> _Aim of the task_: Of the entries below, restate word for word only the section that runs from the line with "Image resolution: width=773" to the line with "Task: Select Osoby i zwierzęta", counting both ends.

***** Data records *****

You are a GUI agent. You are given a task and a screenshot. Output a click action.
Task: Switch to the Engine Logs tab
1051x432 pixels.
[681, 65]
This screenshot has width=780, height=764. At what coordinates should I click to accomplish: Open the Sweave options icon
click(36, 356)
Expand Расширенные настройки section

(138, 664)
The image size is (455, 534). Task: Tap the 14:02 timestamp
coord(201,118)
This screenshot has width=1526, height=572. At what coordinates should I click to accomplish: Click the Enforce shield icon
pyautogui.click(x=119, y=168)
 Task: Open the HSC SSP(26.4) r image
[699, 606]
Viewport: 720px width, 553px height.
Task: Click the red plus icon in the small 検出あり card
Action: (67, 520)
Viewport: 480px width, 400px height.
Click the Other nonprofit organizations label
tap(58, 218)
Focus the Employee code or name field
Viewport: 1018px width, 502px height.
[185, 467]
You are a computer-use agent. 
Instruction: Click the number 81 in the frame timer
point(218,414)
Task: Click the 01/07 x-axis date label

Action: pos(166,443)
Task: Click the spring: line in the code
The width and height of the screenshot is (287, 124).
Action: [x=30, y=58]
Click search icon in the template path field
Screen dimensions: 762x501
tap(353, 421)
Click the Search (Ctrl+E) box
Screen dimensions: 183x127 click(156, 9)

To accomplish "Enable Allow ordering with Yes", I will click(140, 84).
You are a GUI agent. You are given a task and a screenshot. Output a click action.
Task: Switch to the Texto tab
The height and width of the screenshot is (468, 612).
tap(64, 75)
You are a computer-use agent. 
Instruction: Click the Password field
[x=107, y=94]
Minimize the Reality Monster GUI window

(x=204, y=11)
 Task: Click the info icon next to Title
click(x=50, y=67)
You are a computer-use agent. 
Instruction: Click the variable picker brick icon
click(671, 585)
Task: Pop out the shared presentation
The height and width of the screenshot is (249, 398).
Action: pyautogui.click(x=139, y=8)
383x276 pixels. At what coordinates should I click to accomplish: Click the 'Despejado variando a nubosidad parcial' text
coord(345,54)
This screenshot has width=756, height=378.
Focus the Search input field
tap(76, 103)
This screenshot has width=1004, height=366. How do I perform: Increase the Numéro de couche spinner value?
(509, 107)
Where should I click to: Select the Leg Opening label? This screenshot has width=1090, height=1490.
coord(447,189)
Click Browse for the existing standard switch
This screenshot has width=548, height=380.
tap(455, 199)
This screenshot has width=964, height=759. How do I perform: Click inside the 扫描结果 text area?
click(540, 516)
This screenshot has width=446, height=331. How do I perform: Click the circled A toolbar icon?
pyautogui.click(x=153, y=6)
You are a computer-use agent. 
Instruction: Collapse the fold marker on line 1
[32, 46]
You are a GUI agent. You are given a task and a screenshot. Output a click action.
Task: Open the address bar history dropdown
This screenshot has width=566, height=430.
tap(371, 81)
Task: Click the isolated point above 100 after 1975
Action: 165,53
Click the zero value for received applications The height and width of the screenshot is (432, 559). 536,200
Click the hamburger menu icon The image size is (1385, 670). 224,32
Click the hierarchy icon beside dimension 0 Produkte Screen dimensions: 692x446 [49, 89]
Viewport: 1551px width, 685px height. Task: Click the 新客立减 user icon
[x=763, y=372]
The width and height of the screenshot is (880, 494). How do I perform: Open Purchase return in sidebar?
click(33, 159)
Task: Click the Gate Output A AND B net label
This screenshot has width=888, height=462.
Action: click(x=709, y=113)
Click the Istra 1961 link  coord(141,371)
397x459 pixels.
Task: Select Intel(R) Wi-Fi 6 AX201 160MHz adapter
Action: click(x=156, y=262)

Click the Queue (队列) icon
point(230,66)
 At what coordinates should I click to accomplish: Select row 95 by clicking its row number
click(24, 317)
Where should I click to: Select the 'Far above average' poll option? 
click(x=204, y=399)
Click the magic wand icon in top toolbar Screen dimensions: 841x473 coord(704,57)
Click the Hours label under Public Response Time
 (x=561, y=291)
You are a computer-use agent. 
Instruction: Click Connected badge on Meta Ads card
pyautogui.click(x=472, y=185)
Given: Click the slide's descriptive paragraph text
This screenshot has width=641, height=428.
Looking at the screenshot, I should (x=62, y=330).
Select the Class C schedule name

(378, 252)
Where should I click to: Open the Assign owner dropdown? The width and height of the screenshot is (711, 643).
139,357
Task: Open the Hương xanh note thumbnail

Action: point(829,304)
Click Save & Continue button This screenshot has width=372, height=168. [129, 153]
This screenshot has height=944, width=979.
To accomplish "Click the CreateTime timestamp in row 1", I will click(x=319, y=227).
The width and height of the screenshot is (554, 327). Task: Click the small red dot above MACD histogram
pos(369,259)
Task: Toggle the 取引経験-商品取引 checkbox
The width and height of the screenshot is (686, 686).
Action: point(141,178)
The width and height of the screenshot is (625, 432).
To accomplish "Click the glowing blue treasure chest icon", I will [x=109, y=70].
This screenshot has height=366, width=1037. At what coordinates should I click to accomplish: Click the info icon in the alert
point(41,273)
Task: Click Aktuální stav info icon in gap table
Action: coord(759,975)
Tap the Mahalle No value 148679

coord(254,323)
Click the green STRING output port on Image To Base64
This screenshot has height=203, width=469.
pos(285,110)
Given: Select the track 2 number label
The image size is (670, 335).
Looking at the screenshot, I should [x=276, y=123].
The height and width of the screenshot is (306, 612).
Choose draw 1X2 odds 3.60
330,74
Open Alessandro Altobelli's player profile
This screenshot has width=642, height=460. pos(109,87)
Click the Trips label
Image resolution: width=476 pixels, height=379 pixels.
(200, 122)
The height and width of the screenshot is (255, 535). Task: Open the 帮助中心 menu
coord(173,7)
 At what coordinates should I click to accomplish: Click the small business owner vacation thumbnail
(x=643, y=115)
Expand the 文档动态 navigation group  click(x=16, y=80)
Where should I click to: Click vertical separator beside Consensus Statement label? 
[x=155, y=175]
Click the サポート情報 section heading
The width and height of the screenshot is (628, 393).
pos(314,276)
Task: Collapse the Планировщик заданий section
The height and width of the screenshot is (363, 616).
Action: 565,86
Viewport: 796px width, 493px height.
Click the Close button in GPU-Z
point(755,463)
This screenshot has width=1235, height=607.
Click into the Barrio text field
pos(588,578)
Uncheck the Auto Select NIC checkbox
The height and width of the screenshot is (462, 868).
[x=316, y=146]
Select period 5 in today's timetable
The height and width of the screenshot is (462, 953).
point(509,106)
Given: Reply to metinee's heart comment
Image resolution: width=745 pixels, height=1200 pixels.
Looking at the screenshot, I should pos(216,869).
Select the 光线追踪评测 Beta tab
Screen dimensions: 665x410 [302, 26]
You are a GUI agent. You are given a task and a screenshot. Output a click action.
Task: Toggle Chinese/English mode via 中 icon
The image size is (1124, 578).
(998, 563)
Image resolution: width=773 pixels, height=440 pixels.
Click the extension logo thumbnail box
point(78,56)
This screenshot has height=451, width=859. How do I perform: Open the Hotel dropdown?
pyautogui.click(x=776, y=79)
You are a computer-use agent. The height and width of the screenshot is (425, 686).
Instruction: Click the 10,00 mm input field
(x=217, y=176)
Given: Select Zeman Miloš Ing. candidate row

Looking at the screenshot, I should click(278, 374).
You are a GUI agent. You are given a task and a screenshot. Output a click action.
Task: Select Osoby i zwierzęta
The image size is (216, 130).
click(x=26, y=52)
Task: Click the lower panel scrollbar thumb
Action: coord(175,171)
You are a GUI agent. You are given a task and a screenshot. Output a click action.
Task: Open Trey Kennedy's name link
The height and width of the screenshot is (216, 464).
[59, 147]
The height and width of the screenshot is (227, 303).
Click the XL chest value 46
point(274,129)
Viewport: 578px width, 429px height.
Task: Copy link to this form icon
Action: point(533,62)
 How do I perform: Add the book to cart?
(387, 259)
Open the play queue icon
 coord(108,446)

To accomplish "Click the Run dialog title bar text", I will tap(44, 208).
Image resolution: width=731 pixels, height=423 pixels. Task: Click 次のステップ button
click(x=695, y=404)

*****

> _Solution for this task_:
Image resolution: width=773 pixels, height=440 pixels.
Click the extension logo thumbnail box
point(78,56)
This screenshot has height=451, width=859. How do I perform: Open the Hotel dropdown?
pyautogui.click(x=776, y=79)
You are a computer-use agent. The height and width of the screenshot is (425, 686).
Instruction: Click the 10,00 mm input field
(x=217, y=176)
Given: Select Zeman Miloš Ing. candidate row

Looking at the screenshot, I should click(278, 374).
You are a GUI agent. You are given a task and a screenshot. Output a click action.
Task: Select Osoby i zwierzęta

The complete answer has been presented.